In our last column,1 we noted how busy the Court of Appeals was on Feb. 18 of this year dealing with a series of significant insurance law issues. Limited by space restrictions and noting the existence of several articles that had already been written about K2 Investment Group v. American Guarantee & Liability Ins.(K2-II), 22 NY3d 578 (Feb. 18, 2014), we elected to write about Country-Wide Ins. v. Preferred Trucking Services, 22 NY3d 571 (Feb. 18, 2014), and to reserve to another day a discussion of QBE Insurance Corp. v. Jinx-Proof, 22 NY3d 1105 (Feb. 18, 2014), which deals with “reservation of rights” letters. This is that day.

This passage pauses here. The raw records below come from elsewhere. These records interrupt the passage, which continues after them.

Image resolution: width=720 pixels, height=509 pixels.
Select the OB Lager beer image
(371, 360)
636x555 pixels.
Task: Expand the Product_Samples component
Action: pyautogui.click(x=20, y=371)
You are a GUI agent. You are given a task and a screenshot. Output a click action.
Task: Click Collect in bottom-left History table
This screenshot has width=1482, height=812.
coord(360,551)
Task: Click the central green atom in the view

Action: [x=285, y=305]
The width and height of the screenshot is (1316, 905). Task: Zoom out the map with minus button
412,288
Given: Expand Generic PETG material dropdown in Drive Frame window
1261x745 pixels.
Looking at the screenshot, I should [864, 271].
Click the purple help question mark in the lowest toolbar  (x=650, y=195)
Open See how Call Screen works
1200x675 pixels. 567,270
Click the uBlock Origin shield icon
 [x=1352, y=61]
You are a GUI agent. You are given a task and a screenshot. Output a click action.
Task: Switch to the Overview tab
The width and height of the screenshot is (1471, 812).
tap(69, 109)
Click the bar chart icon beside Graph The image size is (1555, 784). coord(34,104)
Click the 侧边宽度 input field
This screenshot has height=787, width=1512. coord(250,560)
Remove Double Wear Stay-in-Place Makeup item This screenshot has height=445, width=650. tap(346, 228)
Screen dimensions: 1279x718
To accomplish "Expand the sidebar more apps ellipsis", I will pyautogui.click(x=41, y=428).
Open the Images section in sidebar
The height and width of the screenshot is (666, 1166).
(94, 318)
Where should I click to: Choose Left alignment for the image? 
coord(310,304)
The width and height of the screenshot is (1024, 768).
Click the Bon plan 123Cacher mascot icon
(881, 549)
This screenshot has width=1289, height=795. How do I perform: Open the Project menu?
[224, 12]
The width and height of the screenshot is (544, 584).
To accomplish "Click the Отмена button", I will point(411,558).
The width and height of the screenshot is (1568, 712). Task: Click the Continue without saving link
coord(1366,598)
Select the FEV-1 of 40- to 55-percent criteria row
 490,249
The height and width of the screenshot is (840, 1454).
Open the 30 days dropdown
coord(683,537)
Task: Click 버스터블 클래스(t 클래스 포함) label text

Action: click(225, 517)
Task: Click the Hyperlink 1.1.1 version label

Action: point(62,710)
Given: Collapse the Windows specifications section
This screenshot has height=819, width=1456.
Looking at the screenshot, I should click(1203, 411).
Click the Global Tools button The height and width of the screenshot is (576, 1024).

One of the most well-established principles of New York Insurance Law is that reservation of rights letters get little respect in this state. The New York courts have consistently held that a letter in which an insurer simply reserves its rights to deny or disclaim coverage, but does not unequivocally deny or disclaim, “has no relevance to the question whether the insurer has timely sent a notice of disclaimer of liability or denial of coverage,” and, thus, whether certain defenses to coverage have been waived. Hartford Ins. v. County of Nassau, 46 NY2d 1028 (1979). See also, Strauss Painting v. Mt. Hawley Ins. 105 AD3d 512 (1st Dept. 2013) (letters intended to preserve carrier’s right to disclaim were insufficient to actually disclaim coverage); Long Island Lighting v. Allianz Underwriters Ins., 104 AD3d 581 (1st Dept. 2013) (reservation of rights letter, which specifically reserved defense of late notice and sought additional information, did not preclude finding of waiver due to failure to timely issue a disclaimer); Penn Millers Ins. v. C.W. Cold Storage, 103 AD3d 1132 (4th Dept. 2013) (reservation of rights letter allowed insured to ‘preserve its defense under the policy until the facts supporting disclaimer became clear,’ but did not permit it “to unreasonably delay the exercise of those rights to the detriment of [the insured]“).